You’re working with a brand new library or feature, and you just can’t understand the documentation. Maybe it’s hard to get set up, so you have to bounce between RDocs until you learn how everything fits together. Maybe the documentation doesn’t even exist. Or maybe you just learn best by seeing lots of examples.

You need some help. But where do you learn how to use a feature, if not its documentation?

One of my favorite GitHub features

When you want to go beyond the documentation and see real-world uses of a library or feature, use GitHub’s code search.

For example, say I just read the Rails guide on Conditional GET Support. I feel like I understand it, but I want to see some more examples before I use it for real.

I could hop onto GitHub search, and look for "if stale?". Then, in the sidebar, pick code and Ruby:

And now I have tons of great examples of how stale? could be used.

Not all of the examples are interesting. But in one listing, I notice the author using Post.maximum:

class ArchivesController < ApplicationController
  def index
    if stale?(last_modified: (Post.maximum(:updated_at) || EPOCH).utc, public: true)
      @months = Post.find_all_grouped_by_month

That seems like a great way to use stale?. And if I hadn’t seen this example, I might not have thought to try it.
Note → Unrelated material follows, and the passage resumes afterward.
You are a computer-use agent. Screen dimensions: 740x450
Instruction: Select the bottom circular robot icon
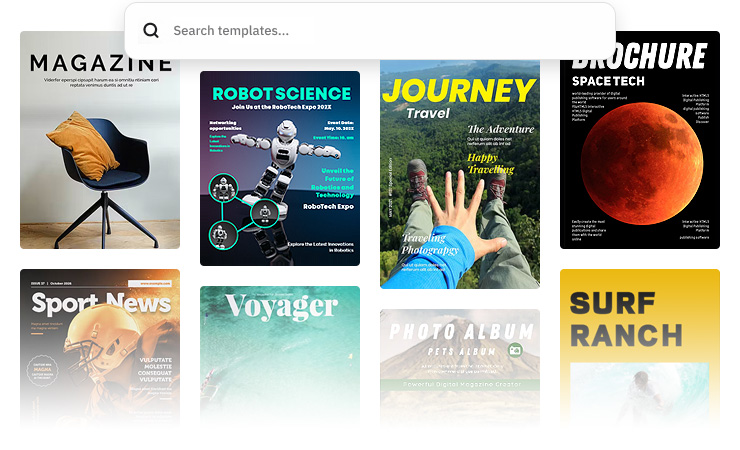(223, 234)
How should you use what you find?

When you search open-source code, you get hundreds of examples for nearly any feature. You’ll notice where the documentation makes sense, and where it’s over-simplified. And you’ll see objects working together in real code. That will teach you more about how classes are connected than any RDoc can.

Still, use the examples to learn new things, not to cargo cult into your own project. Using code without understanding it is the fastest way to a poorly designed system.

In my example, maximum might not be the right thing to do in my project. I shouldn’t copy the line without learning more about it. Without understanding when it makes sense to use. But examples can teach you things you didn’t know before. And they’re a great way to decide what to learn about next.

Like any search, it’ll take some practice to get good results. But I’ve learned a lot from the code I’ve found, and I know you will too.